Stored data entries
________________________

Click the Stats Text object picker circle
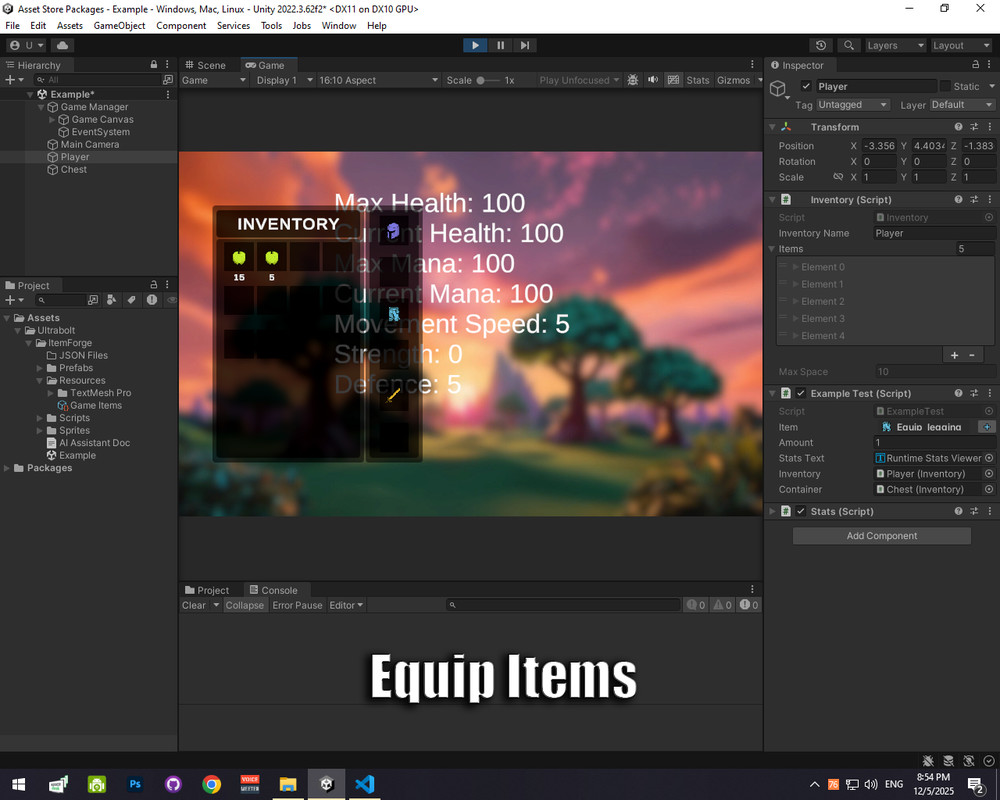The height and width of the screenshot is (800, 1000). click(x=988, y=458)

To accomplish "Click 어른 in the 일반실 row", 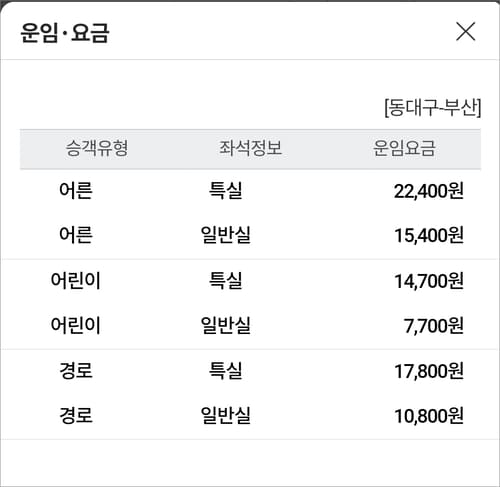I will point(76,235).
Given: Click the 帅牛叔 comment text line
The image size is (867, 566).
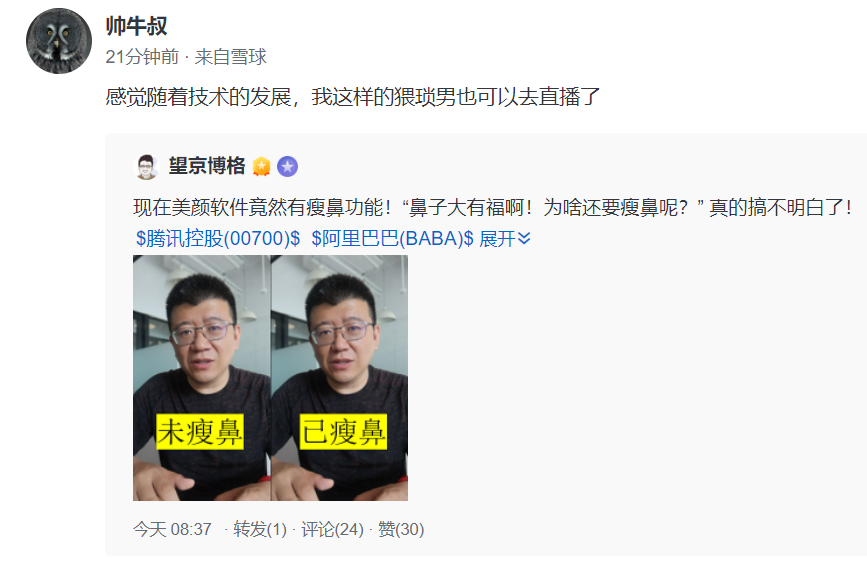Looking at the screenshot, I should tap(353, 97).
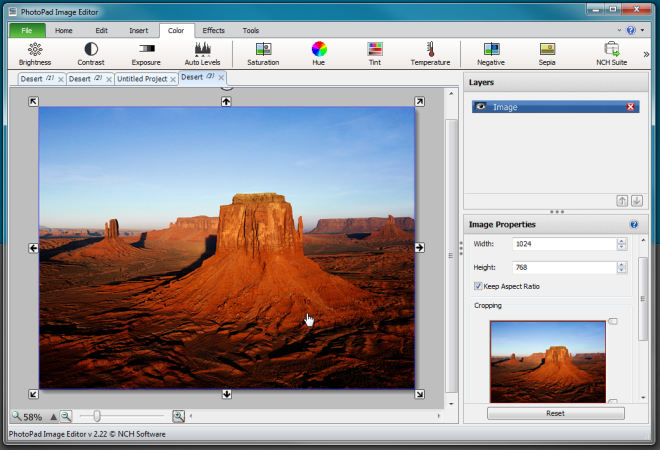Click the zoom level slider

[x=97, y=416]
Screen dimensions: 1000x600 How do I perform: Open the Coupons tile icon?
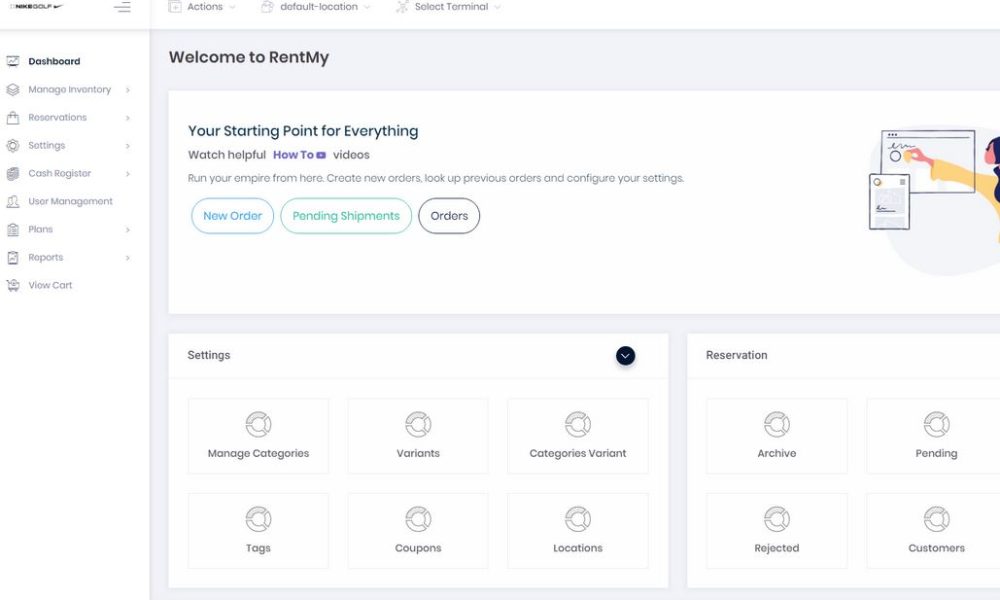(x=418, y=520)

________________________

● TASK BRIEF: Please transcribe exactly the lines from the one containing "Screen dimensions: 1000x600" through the last line of the records above, both included, and leave out every picture.

● RESULT FOR THIS EXERCISE:
Screen dimensions: 1000x600 How do I perform: Open the Coupons tile icon?
(x=418, y=520)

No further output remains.